──────── Extracted records

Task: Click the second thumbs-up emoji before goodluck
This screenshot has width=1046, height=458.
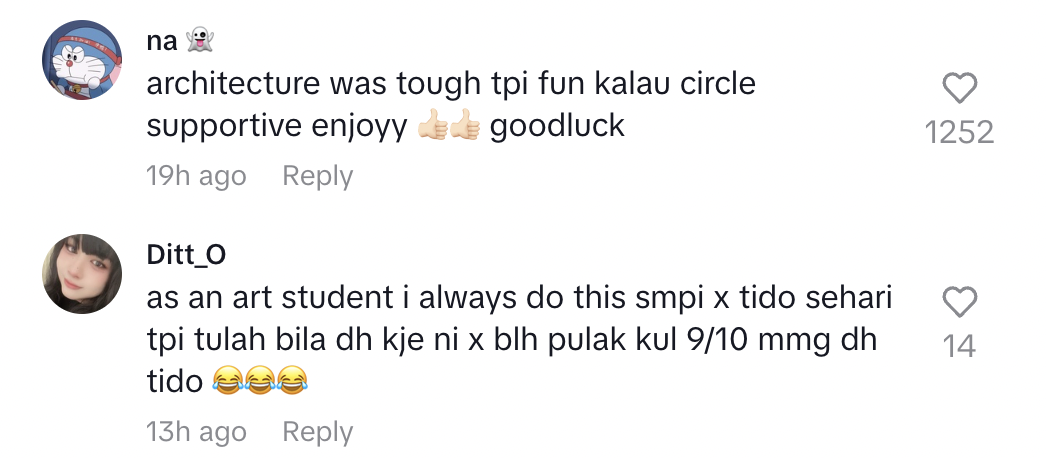Action: point(464,127)
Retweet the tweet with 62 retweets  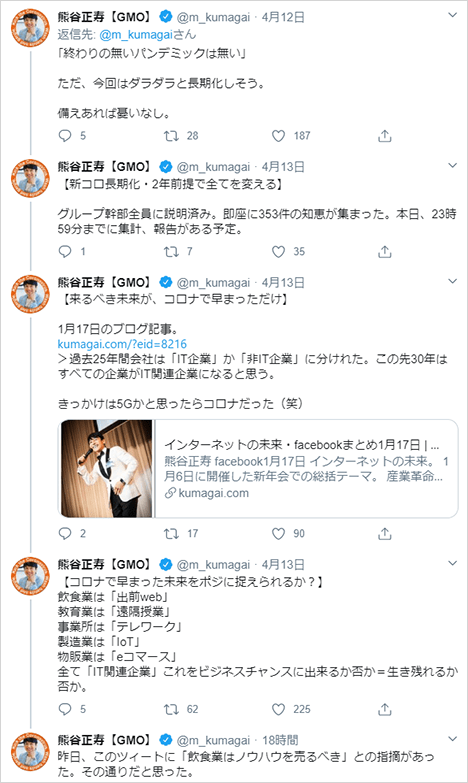point(172,709)
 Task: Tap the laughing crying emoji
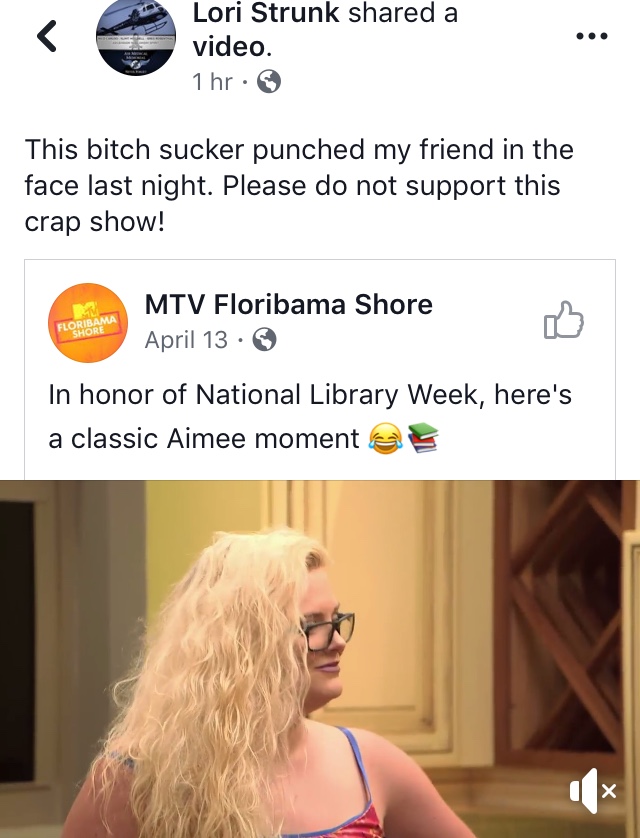pos(385,438)
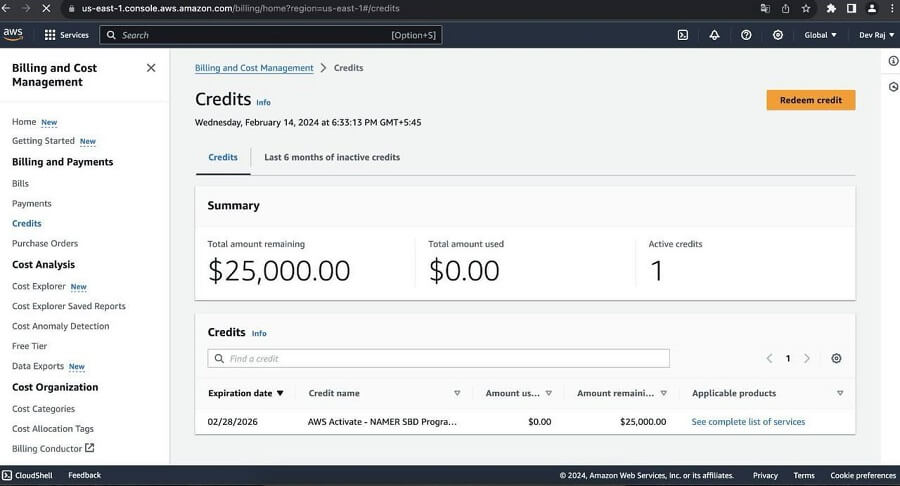
Task: Close the Billing and Cost Management sidebar
Action: pyautogui.click(x=151, y=68)
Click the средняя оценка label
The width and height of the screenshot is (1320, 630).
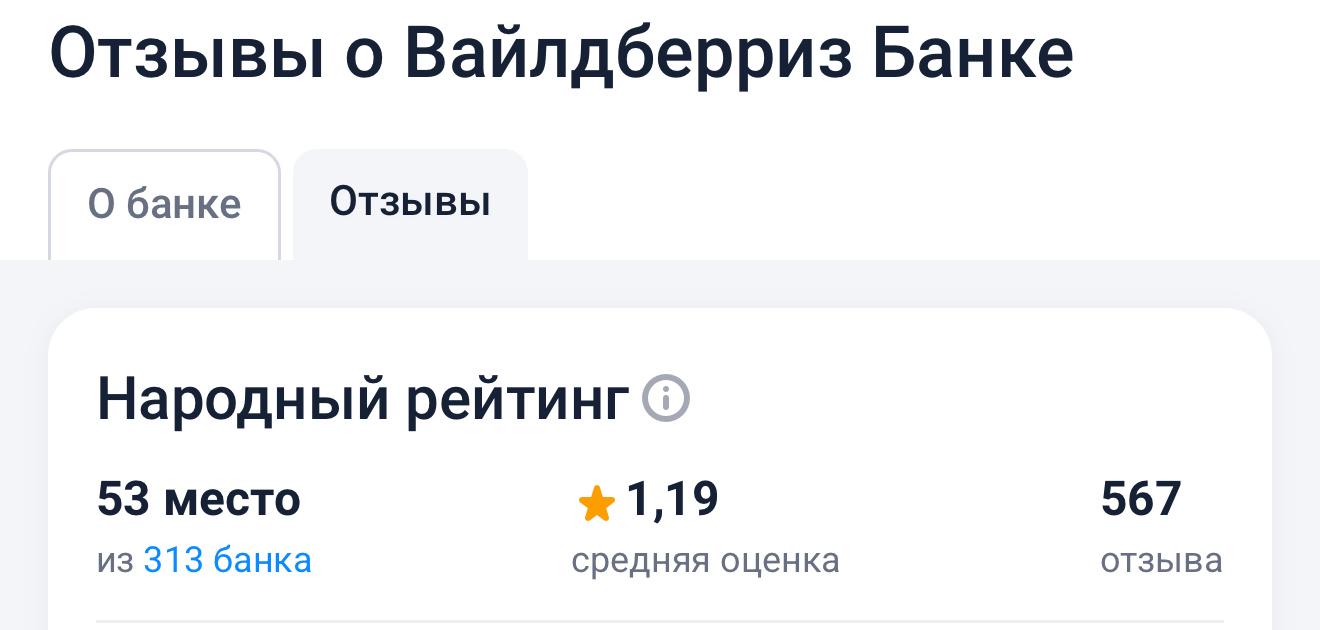pyautogui.click(x=705, y=560)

────────────────

◆ Description of the task
From the line that contains "The width and" to the end of the material above, output every line exactly, both ends included, but leave out any pictures.

◆ Output
The width and height of the screenshot is (1320, 630).
pyautogui.click(x=705, y=560)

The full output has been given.